I have a quick about volume progression over time. It’s been awhile since I watched them, but this is coming from the revive stronger videos you did with Dr. Mike. I could be off base, but I recall you advocating for a model of only progressing volume when necessary as opposed to the RP model of increasing volume/intensity week to week.

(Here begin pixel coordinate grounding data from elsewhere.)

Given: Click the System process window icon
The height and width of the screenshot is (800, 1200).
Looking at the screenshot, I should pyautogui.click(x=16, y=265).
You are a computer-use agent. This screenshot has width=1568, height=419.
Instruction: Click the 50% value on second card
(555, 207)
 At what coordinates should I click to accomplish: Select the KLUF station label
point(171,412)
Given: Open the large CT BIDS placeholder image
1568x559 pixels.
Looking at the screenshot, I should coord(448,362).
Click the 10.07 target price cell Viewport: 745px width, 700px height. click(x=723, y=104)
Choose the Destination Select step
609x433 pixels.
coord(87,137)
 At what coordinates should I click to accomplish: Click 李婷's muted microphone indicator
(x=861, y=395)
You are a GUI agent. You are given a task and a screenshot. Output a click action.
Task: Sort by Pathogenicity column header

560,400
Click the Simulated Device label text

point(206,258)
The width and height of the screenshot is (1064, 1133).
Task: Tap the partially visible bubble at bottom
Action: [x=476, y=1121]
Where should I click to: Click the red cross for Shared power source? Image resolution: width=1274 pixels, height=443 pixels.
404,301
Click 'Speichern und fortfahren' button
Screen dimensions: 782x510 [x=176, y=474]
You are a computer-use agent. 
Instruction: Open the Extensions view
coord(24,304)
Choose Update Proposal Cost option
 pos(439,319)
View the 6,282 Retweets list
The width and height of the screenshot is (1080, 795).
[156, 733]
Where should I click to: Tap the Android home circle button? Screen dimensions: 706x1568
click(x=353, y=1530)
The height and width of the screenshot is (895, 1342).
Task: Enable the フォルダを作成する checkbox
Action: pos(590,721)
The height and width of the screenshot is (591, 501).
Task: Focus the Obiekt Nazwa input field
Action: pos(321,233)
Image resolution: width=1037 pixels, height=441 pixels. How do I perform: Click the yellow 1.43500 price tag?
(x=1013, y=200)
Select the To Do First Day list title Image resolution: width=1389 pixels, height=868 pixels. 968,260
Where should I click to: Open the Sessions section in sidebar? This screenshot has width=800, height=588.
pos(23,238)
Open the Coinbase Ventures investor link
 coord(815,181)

My question is around what indicators you would recommend using as the benchmark for when volume progressions are necessary in your model. For example, let’s say someone is doing 3x barbell bench and 2x pec deck in workout A and 3x incline DB bench and 2x barbell bench in workout B. What signs should they be looking for that they may need to progress volume?
 
@peggys He has a flow chart in his book that talks about this. The answer would be to increase volume if you ARE NOT PROGRESSING, feel recovered enough to do so, and all of these are occurring: sleep 8+ hours, caloric surplus, protein .7g/lb or more, 2x muscle/lift frequency, not over/under estimating effort, and performing with good technique.
 
@peggys What yelruog said (thanks!) but you certainly use a model where volume changes weekly, but when/if you plateau you’ll just need to look back and assess your average volume in the program to determine where you’re at, if you’re going to make an adjustment.
 
@paparazi257 Howdy Eric!

What are your thoughts on short biased movements being just as effective as lengthened biased movements with the condition that you go to failure and then do a few partials on the short biased movement? This is compared to lengthened biased movements just going to 0RIR, no partials.
 
@leena2016 Howdy!!

Not sure, hasn’t been tested, and lots of variables simultaneously at play, but I don’t really see the benefit of short biased movements generally unless you are trying to minimise muscle damage for whatever programming reason on that day/exercise slot and that’s worth the trade off of a poorer stimulus
 
@paparazi257 Hey Eric, big fan. I was just re-reading The Muscle and Strength Pyramid and considering moving to double progression for some of my movements.

Question: When one stalls on a movement using double progression. Should they take a global deload week, or rather deload each movement individually?